### Given information ###

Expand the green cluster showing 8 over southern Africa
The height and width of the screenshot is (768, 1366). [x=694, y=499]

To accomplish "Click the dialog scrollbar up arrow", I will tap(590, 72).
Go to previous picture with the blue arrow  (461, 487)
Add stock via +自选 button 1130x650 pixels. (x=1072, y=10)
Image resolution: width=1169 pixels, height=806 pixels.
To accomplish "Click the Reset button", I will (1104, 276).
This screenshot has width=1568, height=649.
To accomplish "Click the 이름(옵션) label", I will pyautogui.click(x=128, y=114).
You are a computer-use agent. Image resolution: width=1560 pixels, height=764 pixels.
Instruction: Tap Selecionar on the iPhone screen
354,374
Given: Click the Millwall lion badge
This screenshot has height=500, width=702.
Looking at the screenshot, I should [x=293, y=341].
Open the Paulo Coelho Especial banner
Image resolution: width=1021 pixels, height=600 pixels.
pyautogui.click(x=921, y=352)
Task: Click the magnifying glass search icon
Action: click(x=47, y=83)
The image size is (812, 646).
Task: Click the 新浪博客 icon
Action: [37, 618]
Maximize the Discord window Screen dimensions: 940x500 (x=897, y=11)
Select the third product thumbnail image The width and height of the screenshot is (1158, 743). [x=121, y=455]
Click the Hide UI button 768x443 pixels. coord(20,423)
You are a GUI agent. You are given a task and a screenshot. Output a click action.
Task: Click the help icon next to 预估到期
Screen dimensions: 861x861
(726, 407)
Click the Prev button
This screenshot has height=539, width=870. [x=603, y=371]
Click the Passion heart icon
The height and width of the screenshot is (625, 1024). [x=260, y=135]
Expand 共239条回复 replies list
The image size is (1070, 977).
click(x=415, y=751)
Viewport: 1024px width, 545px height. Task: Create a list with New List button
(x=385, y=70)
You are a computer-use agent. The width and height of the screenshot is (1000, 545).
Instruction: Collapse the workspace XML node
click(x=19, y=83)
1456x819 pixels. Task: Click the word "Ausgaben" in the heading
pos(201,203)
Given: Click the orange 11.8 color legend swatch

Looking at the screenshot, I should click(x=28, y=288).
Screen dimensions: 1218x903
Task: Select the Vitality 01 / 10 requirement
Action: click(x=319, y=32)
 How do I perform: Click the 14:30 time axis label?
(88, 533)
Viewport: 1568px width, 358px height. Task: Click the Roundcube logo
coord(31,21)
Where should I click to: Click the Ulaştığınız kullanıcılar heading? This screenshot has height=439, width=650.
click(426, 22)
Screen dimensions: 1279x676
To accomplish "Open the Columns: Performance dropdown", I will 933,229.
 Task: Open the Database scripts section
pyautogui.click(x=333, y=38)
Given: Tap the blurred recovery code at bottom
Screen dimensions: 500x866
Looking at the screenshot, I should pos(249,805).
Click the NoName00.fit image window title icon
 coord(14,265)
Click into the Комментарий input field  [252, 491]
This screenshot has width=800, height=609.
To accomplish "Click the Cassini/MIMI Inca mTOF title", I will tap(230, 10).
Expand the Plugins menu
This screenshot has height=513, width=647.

###

* _Activity_:
After locating the line that contains "How do I perform: Click", output it and the remaining lines of the material above, exactly as they read.

* _Exercise output_:
 How do I perform: Click the 14:30 time axis label?
(88, 533)
Viewport: 1568px width, 358px height. Task: Click the Roundcube logo
coord(31,21)
Where should I click to: Click the Ulaştığınız kullanıcılar heading? This screenshot has height=439, width=650.
click(426, 22)
Screen dimensions: 1279x676
To accomplish "Open the Columns: Performance dropdown", I will 933,229.
 Task: Open the Database scripts section
pyautogui.click(x=333, y=38)
Given: Tap the blurred recovery code at bottom
Screen dimensions: 500x866
Looking at the screenshot, I should pos(249,805).
Click the NoName00.fit image window title icon
 coord(14,265)
Click into the Комментарий input field  [252, 491]
This screenshot has width=800, height=609.
To accomplish "Click the Cassini/MIMI Inca mTOF title", I will tap(230, 10).
Expand the Plugins menu
This screenshot has height=513, width=647.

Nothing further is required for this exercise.